You can also configure per-bucket KMS encryption.

Init script

Configure the global encryption setting by running the following code in a notebook cell to create the init script set-kms.sh and configure a cluster to run the script.

dbutils.fs.put("/databricks/scripts/set-kms.sh", """
#!/bin/bash

cat >/databricks/driver/conf/aes-encrypt-custom-spark-conf.conf <<EOL
[driver] {
  "spark.hadoop.fs.s3a.server-side-encryption.key" = "arn:aws:kms:<region>:<aws-account-id>:key/<bbbbbbbb-ddd-ffff-aaa-bdddddddddd>"
  "spark.hadoop.fs.s3a.server-side-encryption-algorithm" = "SSE-KMS"
}
EOL
""", True)

Once you verify that encryption is working, configure encryption on all clusters using a global init script.

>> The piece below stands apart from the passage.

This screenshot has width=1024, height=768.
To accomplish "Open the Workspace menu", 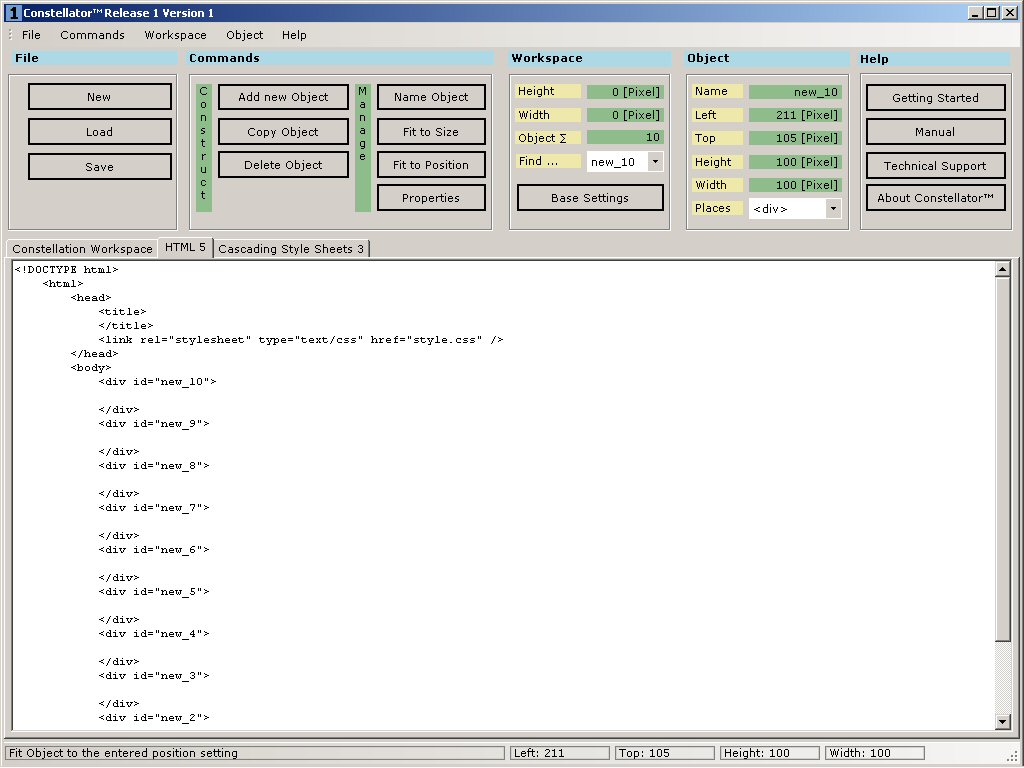I will (175, 35).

Encrypt data in S3 buckets

Databricks supports encrypting data using server-side encryption. This section covers how to use server-side encryption when writing files in S3 through DBFS. Databricks supports Amazon S3-managed encryption keys (SSE-S3) and AWS KMS–managed encryption keys (SSE-KMS).

Write files using SSE-S3

  1. To mount your S3 bucket with SSE-S3, run:

    dbutils.fs.mount(s"s3a://$AccessKey:$SecretKey@$AwsBucketName", s"/mnt/$MountName", "sse-s3")
    
  2. To write files to the corresponding S3 bucket with SSE-S3, run:

    dbutils.fs.put(s"/mnt/$MountName", "<file content>")
    

Write files using SSE-KMS

  1. Mount a source directory passing in sse-kms or sse-kms:$KmsKey as the encryption type.

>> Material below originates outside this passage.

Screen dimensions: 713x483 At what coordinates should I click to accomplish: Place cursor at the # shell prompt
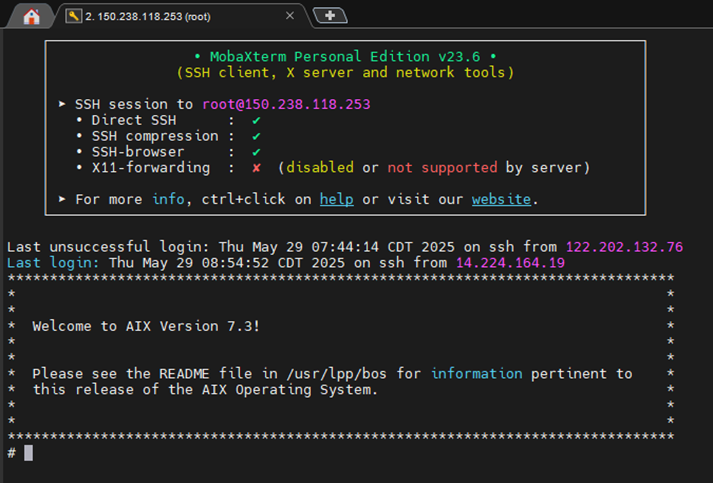pos(28,453)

    • To mount your S3 bucket with SSE-KMS using the default KMS master key, run:

      dbutils.fs.mount(s"s3a://$AccessKey:$SecretKey@$AwsBucketName", s"/mnt/$MountName", "sse-kms")
      
    • To mount your S3 bucket with SSE-KMS using a specific KMS key, run:

      dbutils.fs.mount(s"s3a://$AccessKey:$SecretKey@$AwsBucketName", s"/mnt/$MountName", "sse-kms:$KmsKey")
      
  2. To write files to the S3 bucket with SSE-KMS, run:

    dbutils.fs.put(s"/mnt/$MountName", "<file content>")
    

Configuration

Databricks Runtime 7.3 LTS and above support configuring the S3A filesystem using open-source Hadoop options. You can configure global properties and per-bucket properties.

Global configuration

# Global S3 configuration
spark.hadoop.fs.s3a.aws.credentials.provider <aws-credentials-provider-class>
spark.hadoop.fs.s3a.endpoint <aws-endpoint>
spark.hadoop.fs.s3a.server-side-encryption-algorithm SSE-KMS

Per-bucket configuration

You configure per-bucket properties using the syntax spark.hadoop.fs.s3a.bucket.<bucket-name>.<configuration-key>. This lets you set up buckets with different credentials, endpoints, and so on.

For example, in addition to global S3 settings you can configure each bucket individually using the following keys:

# Set up authentication and endpoint for a specific bucket
spark.hadoop.fs.s3a.bucket.<bucket-name>.aws.credentials.provider <aws-credentials-provider-class>
spark.hadoop.fs.s3a.bucket.<bucket-name>.endpoint <aws-endpoint>

# Configure a different KMS encryption key for a specific bucket
spark.hadoop.fs.s3a.bucket.<bucket-name>.server-side-encryption.key <aws-kms-encryption-key>

Access Requester Pays buckets

To enable access to Requester Pays buckets, add the following line to your cluster’s AWS configurations:

spark.hadoop.fs.s3a.requester-pays.enabled true

Note

Databricks does not support Delta Lake writes to Requester Pays buckets.